What is asked: Please reproduce everything from the line containing "1456x834 pixels. How" down to the line containing "click(x=682, y=17)", requests included, scaling every coordinate in the answers by 1.65 and rounding to whole numbers, with halves going up. Leave all numbers in the requests unchanged.
-- Start of Dataset rows --
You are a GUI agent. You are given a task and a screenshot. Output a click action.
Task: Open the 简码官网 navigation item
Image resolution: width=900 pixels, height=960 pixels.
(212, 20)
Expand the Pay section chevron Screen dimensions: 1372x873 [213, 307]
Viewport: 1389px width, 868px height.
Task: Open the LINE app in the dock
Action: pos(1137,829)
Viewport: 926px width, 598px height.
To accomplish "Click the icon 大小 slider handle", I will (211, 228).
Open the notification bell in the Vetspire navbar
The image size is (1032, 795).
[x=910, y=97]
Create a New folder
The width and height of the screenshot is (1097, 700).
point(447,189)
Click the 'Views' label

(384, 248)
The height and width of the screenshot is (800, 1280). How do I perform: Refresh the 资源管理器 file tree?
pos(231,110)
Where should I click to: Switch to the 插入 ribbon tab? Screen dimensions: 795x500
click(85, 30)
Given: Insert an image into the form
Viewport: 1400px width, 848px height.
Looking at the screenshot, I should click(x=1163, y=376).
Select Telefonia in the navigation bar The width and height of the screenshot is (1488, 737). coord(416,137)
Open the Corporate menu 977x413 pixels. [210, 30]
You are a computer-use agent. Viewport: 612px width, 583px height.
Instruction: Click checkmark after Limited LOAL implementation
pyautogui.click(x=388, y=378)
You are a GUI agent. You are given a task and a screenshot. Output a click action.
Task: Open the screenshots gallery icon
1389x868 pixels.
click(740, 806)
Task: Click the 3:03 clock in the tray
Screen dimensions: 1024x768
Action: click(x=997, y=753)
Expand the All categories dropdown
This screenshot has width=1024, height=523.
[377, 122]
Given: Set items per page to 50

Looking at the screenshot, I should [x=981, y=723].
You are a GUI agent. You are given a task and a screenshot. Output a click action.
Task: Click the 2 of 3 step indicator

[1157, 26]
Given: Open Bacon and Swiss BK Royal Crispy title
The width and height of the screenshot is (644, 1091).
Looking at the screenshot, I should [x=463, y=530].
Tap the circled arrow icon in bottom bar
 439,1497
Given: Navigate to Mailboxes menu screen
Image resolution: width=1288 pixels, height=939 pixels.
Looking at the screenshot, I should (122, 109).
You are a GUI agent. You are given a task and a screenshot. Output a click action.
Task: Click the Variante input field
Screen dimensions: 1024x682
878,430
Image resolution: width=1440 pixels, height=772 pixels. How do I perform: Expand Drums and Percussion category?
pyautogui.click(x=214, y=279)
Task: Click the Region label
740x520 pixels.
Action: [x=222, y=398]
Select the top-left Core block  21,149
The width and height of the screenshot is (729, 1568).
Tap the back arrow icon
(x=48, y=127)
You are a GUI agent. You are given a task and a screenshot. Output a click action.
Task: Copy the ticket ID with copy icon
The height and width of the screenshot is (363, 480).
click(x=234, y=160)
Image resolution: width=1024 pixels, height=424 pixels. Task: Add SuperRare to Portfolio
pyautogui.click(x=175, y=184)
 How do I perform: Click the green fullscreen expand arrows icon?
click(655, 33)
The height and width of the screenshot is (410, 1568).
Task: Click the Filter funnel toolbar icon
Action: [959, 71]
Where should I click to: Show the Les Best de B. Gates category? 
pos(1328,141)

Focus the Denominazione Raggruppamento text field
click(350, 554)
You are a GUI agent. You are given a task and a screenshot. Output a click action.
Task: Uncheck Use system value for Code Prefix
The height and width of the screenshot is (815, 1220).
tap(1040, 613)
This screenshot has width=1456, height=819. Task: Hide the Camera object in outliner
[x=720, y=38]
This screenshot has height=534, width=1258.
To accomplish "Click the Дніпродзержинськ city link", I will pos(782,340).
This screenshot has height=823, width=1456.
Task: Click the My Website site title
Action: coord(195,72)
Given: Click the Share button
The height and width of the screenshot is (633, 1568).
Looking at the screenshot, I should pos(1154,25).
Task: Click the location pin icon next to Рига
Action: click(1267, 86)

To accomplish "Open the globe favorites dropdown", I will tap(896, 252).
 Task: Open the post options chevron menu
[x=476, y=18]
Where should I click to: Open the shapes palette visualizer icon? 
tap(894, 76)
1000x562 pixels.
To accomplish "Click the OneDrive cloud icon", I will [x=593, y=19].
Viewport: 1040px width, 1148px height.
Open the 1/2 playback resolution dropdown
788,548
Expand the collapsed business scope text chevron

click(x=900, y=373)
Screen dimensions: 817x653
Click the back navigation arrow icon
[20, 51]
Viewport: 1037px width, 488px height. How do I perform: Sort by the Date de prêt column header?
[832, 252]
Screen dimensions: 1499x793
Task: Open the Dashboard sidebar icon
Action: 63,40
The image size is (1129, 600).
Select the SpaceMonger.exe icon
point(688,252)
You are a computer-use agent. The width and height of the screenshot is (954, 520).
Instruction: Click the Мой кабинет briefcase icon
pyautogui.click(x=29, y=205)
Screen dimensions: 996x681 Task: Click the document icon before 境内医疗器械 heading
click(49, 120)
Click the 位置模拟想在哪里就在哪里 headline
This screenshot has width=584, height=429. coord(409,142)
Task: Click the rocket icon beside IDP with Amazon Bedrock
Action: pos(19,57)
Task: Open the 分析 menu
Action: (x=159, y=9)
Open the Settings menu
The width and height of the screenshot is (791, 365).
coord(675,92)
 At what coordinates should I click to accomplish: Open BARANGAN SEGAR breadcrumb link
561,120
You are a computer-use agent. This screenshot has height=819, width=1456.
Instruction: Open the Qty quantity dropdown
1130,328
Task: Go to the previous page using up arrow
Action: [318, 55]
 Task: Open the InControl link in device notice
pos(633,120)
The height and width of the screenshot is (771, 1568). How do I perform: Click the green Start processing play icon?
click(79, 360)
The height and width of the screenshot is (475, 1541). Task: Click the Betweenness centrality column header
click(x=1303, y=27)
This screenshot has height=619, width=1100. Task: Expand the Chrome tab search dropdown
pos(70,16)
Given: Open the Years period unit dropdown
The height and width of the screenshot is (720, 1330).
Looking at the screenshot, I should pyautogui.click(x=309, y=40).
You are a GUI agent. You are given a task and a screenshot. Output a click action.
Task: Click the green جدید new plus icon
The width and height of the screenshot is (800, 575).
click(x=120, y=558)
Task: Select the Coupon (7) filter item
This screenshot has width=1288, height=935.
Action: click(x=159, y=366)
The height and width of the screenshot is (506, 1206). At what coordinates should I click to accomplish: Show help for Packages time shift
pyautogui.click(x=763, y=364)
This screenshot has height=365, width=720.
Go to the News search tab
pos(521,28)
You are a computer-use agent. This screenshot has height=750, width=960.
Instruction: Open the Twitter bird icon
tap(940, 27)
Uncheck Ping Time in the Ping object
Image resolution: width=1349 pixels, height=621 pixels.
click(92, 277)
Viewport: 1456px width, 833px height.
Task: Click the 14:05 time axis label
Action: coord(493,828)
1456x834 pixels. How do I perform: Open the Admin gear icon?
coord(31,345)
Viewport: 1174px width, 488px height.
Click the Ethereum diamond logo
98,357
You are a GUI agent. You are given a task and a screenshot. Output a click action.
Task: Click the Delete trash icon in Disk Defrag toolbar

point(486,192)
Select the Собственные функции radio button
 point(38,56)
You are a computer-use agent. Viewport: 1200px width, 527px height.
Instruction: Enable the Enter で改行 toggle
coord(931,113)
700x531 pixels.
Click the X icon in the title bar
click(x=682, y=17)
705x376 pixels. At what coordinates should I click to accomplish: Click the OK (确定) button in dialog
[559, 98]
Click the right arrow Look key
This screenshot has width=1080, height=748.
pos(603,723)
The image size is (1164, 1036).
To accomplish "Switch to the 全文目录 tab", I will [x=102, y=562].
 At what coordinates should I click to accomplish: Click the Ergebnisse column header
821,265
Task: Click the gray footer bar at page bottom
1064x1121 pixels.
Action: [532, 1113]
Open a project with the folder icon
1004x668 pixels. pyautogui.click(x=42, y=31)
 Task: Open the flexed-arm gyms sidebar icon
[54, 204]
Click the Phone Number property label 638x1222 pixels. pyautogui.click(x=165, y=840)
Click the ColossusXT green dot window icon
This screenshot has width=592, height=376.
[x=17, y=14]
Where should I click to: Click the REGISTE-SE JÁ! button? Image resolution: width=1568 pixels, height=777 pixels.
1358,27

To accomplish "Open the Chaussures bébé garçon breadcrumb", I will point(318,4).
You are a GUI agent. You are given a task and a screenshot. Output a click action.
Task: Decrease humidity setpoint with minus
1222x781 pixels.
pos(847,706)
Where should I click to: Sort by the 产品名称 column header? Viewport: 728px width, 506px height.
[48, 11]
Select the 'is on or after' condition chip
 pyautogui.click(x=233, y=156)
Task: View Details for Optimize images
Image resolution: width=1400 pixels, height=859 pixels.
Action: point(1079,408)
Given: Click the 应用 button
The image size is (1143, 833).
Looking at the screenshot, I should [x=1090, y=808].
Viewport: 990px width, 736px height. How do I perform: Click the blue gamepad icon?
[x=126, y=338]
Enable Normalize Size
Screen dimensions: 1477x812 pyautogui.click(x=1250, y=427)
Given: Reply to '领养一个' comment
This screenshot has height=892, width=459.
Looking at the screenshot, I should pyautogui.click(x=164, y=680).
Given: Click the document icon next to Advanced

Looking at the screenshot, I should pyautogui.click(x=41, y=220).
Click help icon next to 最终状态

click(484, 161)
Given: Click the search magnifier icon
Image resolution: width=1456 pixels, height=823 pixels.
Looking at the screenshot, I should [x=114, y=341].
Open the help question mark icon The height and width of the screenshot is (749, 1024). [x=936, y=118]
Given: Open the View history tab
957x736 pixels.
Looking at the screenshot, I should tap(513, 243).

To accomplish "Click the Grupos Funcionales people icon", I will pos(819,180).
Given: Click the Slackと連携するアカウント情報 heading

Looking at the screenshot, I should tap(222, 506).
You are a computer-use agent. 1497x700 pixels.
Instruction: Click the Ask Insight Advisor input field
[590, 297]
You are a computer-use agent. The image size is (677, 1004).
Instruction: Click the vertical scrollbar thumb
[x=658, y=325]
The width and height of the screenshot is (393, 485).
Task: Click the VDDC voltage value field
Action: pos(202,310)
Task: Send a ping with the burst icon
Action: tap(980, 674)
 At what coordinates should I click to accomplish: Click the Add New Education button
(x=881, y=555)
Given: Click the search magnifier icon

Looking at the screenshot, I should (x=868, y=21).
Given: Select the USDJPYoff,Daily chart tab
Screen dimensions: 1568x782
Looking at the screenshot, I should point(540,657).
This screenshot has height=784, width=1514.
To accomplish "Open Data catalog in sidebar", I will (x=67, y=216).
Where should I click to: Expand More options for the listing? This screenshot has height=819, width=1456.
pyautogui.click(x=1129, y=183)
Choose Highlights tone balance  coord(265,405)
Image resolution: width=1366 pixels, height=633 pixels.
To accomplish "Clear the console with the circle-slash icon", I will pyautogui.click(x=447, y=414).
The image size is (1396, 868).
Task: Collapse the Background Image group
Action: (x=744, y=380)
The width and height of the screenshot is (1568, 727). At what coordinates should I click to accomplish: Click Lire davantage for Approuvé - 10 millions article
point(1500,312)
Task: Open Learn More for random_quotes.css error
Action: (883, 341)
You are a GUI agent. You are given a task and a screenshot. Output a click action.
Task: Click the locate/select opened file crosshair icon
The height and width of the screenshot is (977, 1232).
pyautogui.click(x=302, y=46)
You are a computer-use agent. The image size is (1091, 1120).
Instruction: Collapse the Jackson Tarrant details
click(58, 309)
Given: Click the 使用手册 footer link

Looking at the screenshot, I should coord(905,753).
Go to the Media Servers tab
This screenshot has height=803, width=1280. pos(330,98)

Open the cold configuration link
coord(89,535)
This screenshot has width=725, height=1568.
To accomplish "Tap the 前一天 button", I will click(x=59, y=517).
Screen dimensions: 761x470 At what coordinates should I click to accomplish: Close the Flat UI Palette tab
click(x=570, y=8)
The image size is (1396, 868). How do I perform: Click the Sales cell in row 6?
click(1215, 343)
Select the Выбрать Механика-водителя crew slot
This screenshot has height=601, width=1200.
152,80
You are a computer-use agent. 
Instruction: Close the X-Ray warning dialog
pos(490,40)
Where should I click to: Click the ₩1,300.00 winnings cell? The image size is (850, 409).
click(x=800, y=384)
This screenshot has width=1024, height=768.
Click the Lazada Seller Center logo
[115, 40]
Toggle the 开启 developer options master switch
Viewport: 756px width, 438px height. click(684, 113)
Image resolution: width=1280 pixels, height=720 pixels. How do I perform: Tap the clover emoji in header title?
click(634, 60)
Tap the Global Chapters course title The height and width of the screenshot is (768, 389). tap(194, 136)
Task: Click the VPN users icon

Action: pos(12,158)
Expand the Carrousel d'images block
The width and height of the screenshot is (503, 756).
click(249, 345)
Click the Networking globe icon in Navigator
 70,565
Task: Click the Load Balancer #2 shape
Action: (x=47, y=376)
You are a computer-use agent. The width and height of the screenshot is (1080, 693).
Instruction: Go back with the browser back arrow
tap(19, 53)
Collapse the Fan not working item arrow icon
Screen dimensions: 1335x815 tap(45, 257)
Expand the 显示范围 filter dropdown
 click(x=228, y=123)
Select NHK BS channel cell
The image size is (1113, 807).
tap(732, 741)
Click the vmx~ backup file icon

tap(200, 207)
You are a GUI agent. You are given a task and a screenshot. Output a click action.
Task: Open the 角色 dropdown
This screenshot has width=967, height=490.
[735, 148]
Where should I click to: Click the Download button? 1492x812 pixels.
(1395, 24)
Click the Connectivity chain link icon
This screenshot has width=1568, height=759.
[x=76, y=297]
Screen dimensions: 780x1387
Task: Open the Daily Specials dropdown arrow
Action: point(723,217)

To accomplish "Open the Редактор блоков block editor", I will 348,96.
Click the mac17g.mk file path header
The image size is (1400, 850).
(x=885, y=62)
-- End of Dataset rows --
Result of this exercise:
1456x834 pixels. How do I perform: Open the Admin gear icon?
coord(51,569)
Viewport: 1174px width, 488px height.
Click the Ethereum diamond logo
162,589
You are a GUI agent. You are given a task and a screenshot. Output a click action.
Task: Click the Delete trash icon in Disk Defrag toolbar

point(802,317)
Select the Собственные функции radio button
 point(63,92)
You are a computer-use agent. Viewport: 1200px width, 527px height.
Instruction: Enable the Enter で改行 toggle
coord(1536,186)
700x531 pixels.
Click the X icon in the title bar
click(x=1125, y=28)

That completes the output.